Sitting on the coffee table hiding under a stack of other books, and found when I finally dusted, was Vermeer's Hat by Timothy Brook. This is a terrific read. He has a wonderful way of looking at Vermeer's work; not as an art historian but as a cultural history of the objects, the people, their clothes; the very space itself and leads one through a part of the history of globalization. It's a treasure chest full of bits of social history and culture, and, for me, a new way to look at these and other historical work of art. I always wished that in school they taught like this, a timeline, so that I learned what was being discovered scientifically, what was being written, composed, painted, invented, thought about, talked about and explored.


Johannes Vermeer, Officer and Laughing Girl. 1658, Frick Collection


On a totally different note, the Canadian Government has promised to match all donations made to the Canadian Red Cross for relief help in the catastrophic destruction in the Philippines,  President Benigno Aquino has declared a state of national calamity following Friday's typhoon, which has killed thousands of people. Here is the link.

Monday, November 11, 2013

Score

After all the struggles of trying to get a decent photo of the disappearing works [link here], I realized that I really liked what had happened on the computer, so I printed a few trial prints. Some seem to want washes of colour on top of the prints, and encaustic, and some I'll try gluing on to wood panels and cover with encaustic; and the smallest ones I'll frame and see which way this all wants to play out.

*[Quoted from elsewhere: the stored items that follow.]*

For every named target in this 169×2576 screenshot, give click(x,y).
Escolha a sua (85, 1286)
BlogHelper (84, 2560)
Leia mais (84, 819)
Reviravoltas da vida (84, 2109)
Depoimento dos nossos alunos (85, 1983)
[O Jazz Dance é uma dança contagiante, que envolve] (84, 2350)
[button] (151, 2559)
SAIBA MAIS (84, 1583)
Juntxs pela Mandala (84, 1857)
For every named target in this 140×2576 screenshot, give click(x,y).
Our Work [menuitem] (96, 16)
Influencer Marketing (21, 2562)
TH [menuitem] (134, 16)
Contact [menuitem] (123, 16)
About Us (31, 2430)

Score, image 11 x 36 in, support 15 x 40 in,  2013





Friday, November 8, 2013

Lake Ontario

Coming back from the Art Fair in Toronto a couple of weeks ago, we spent the night with some very old friends. Not old in that chronological way, although we are getting there,  but old in the way of friends you have known forever,  who know you truly and accept all the parts of you. There is something so precious about this kind of friendship. Their house is on a bay on Lake Ontario where you can watch the lake in all her moods, The night we arrived the wind was strong, rain lashing, waves rolling high. And the next morning it was all liquid gold.

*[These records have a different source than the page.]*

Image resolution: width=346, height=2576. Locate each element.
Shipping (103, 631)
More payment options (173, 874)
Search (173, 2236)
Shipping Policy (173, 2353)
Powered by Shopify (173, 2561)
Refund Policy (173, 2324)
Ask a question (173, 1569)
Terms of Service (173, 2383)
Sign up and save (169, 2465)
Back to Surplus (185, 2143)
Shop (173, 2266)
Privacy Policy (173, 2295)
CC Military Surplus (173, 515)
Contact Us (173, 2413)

Wednesday, November 6, 2013

Quietly Following


I am so enjoying laying down these layers of color, the deliberate placing of the brush, my arm moving across the paper on a hopefully smooth line, breath flowing and the lift off of the brush at the end of the line; and repeating for the next line, and the next. I'm impatient for the washes to dry though so I go up to the computer and play. I am still having a hard time shooting good photos of these pale works, although I have added more color to the washes, so these are detail shots, layered on the computer, which is a great way to see how future works might want to sit on the paper. If anyone has suggestions for how to shoot white on white with a touch of pencil I would welcome them!


oils on paper, 2013

oils on paper, 2013

oils on paper, 2013



Monday, November 4, 2013

November Blues

The garden is almost ready for winter, and on my list of things to do was rake the leaves out of the pond. While I didn't get that crossed off the list, I did take photos of clouds on reflected on the water. And remembered summer.

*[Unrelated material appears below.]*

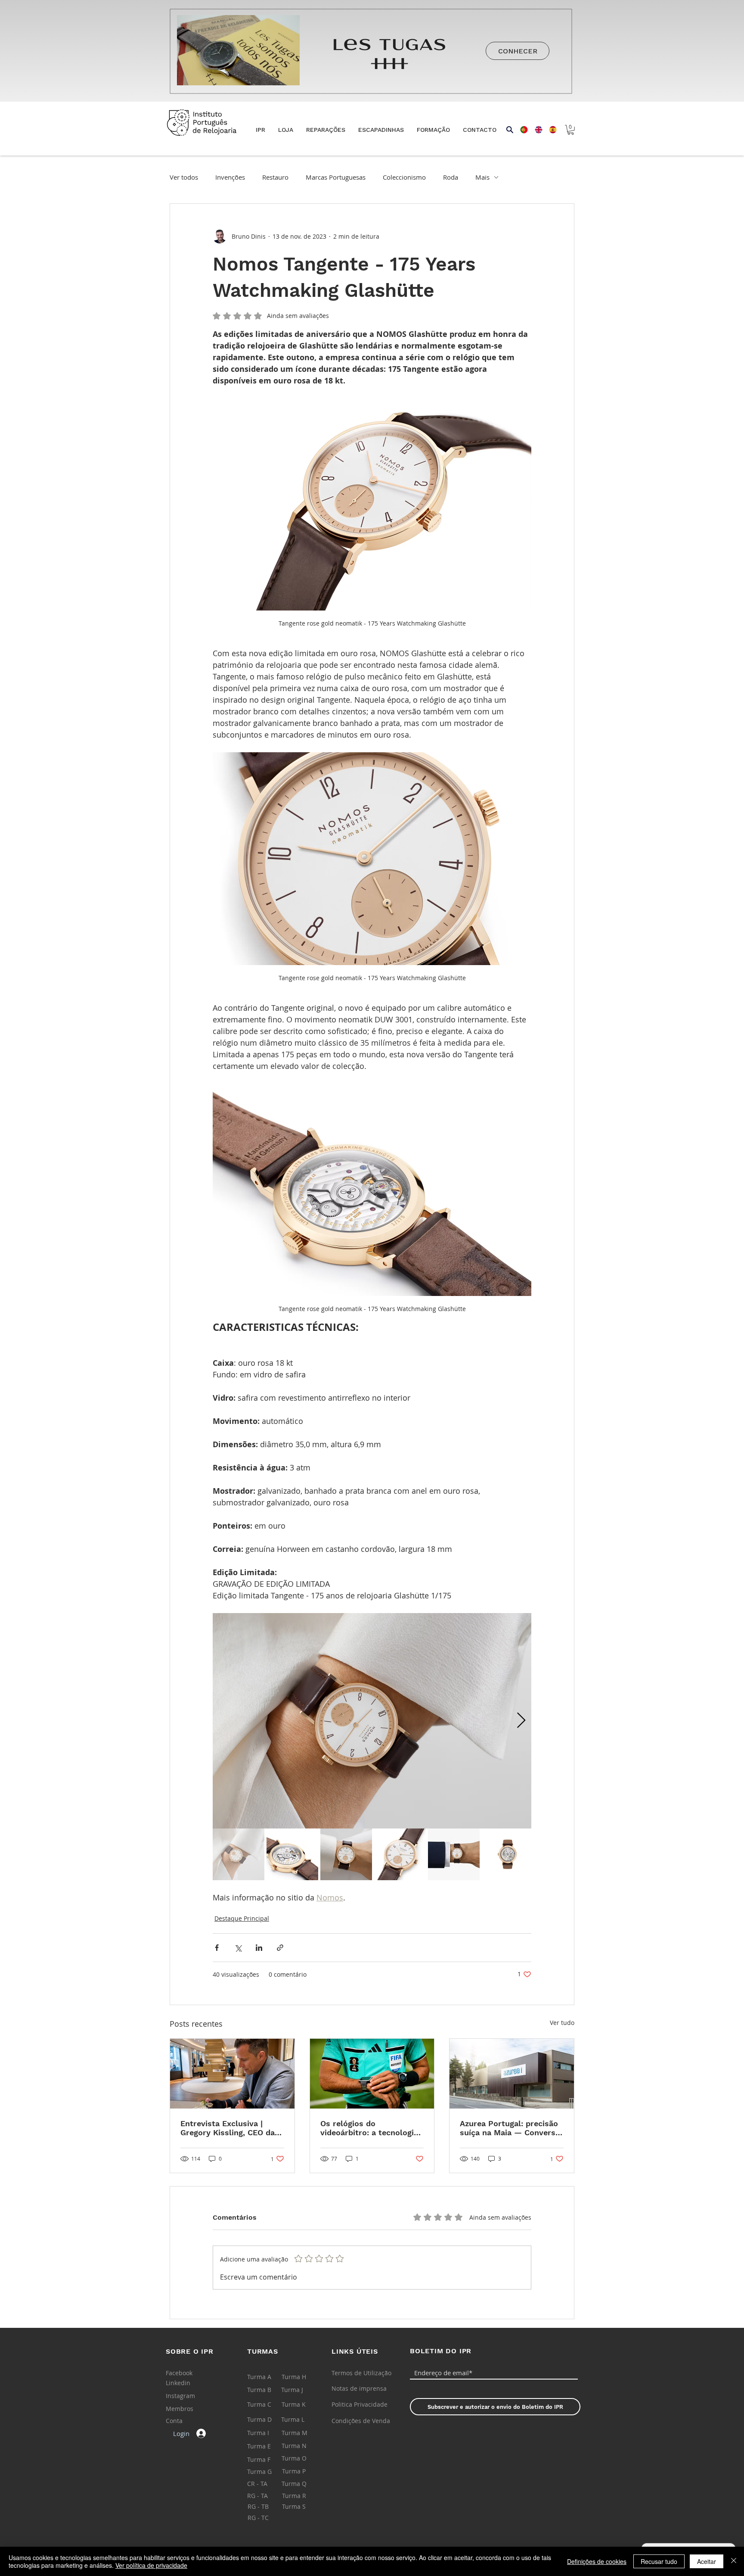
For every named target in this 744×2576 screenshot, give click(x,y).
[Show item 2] (292, 1854)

Saturday, November 2, 2013

It Disappeared

As I said the other day the studio always has surprises in store. This one I didn't see coming, in fact I can hardly see it. What happened is that the paint dried and all my lovely auras and subtle colors disappeared overnight. If I stand at a certain angle to the paper I can at least see that there are marks on it, the camera is not so sure. So it's back to more experimenting with more color in the washes. And wait until it is dry.